EXTRACT:
## Start
Fri Nov 10, 2017, 08:34 PM
Nov 2017

one of the most aching, heartbreaking, moving expressions of the essence of faith I have ever heard.

Cuthbert Allgood

(4,916 posts)
3. Why does it need to be the "religious experience of wonder" and not just "experience of wonder"
Sun Nov 12, 2017, 01:51 PM
Nov 2017

Why does religion have to come in to everything? Especially when Sagan WASN'T religious. He wasn't exploring religion. He was exploring wonder in the face of the magnitude of the universe. Stop trying to co-opt that into your world view of religion. Just. Stop.

yallerdawg

(16,104 posts)
6. Carl Sagan:
Sun Nov 12, 2017, 05:44 PM
Nov 2017
"An atheist is someone who is certain that God does not exist, someone who has compelling evidence against the existence of God. I know of no such compelling evidence. Because God can be relegated to remote times and places and to ultimate causes, we would have to know a great deal more about the universe than we do now to be sure that no such God exists. To be certain of the existence of God and to be certain of the nonexistence of God seem to me to be the confident extremes in a subject so riddled with doubt and uncertainty as to inspire very little confidence indeed."

Lordquinton

(7,886 posts)
## End
GIVEN MATERIAL:
## Start
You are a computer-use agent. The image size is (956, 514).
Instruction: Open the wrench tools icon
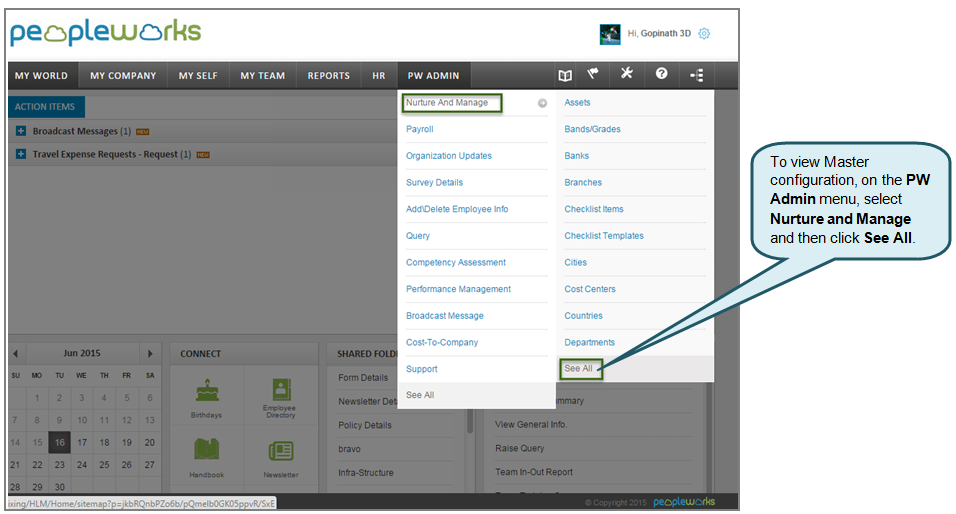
## End
EXERCISE AIM:
Extend the forum thread about Carl Sagan and religious wonder from the point where it stops, beginning with the reply posted under the last username shown.

RESPONSE TO THIS EXERCISE:
9. I'm reminded of people quoting MLK out of context
Mon Nov 13, 2017, 05:03 AM
Nov 2017

to make themselves feel better about completely twisting his vision around.

yallerdawg

(16,104 posts)
5. Apparently...
Sun Nov 12, 2017, 05:43 PM
Nov 2017

you're not familiar with the original material - written by Carl Sagan.

The novel "Contact."

Cuthbert Allgood

(4,916 posts)
8. You would be wrong about that assumption.
Sun Nov 12, 2017, 09:51 PM
Nov 2017

Did he blur the lines between science and religion at the end of the novel? Yes. Do I think that supports your point? Nope. The blurring is about showing us that science has (or will find) the answers to whatever we are questioning.

marylandblue

(12,344 posts)
7. In the novel, proof of God's existence was found in a mathematical pattern
Sun Nov 12, 2017, 08:50 PM
Nov 2017

I think that's the only kind of God Sagan could believe in, one who provided evidence with mathematical certainty, and it was clear that no religion yet known could ever provide such proof.

NeoGreen

(4,031 posts)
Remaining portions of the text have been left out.